* [Directions]: Copy each line containing "Task" from the listing below.
+ + + + + + +
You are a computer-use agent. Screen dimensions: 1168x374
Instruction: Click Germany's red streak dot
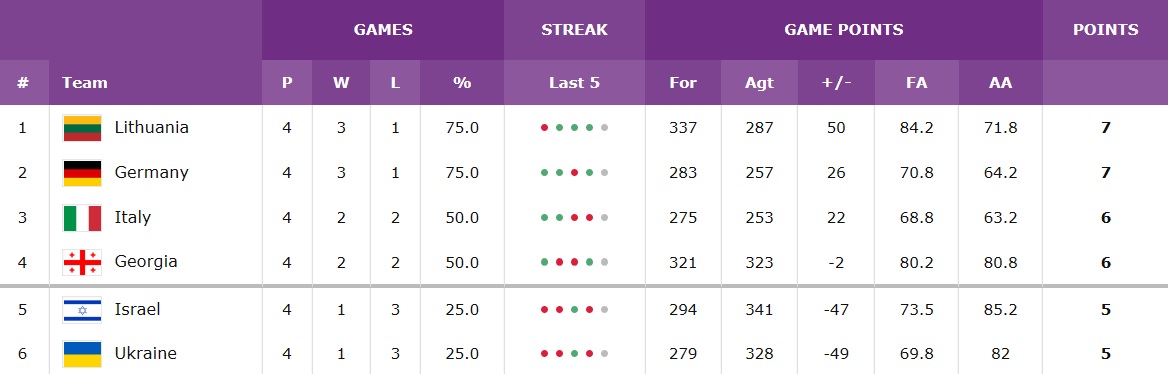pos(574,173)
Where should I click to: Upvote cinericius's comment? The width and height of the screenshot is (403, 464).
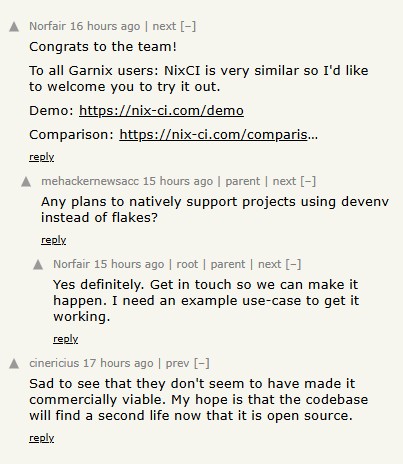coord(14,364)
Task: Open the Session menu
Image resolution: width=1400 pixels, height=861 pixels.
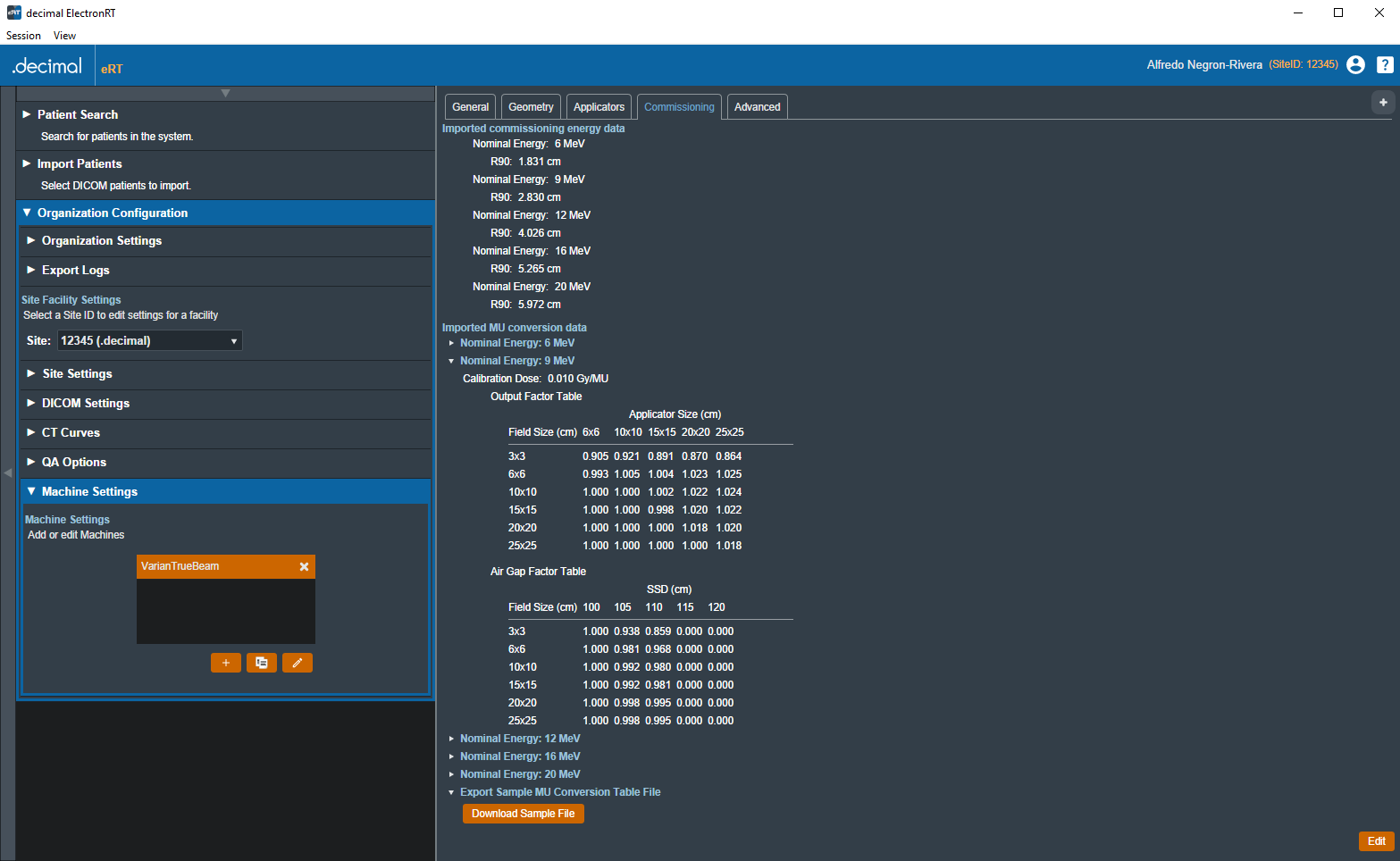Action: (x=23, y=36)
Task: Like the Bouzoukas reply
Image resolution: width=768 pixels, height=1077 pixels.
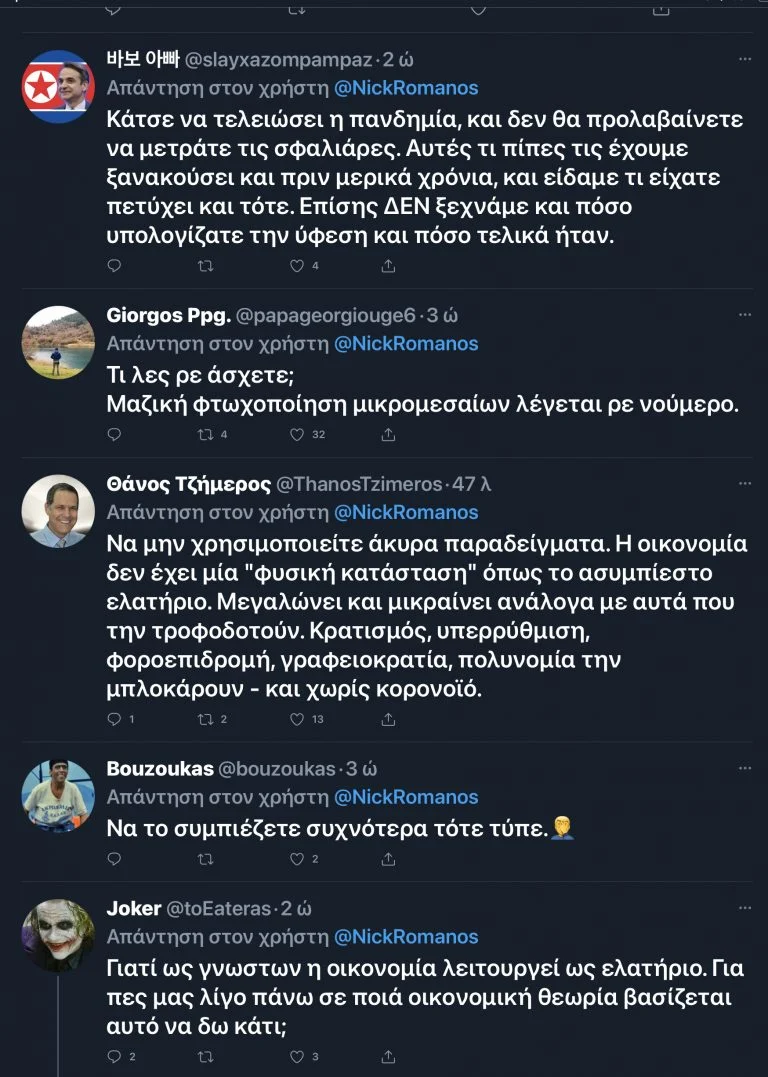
+ + + + + + +
* [Exercise response]:
Task: Open the Session menu
Task: Like the Bouzoukas reply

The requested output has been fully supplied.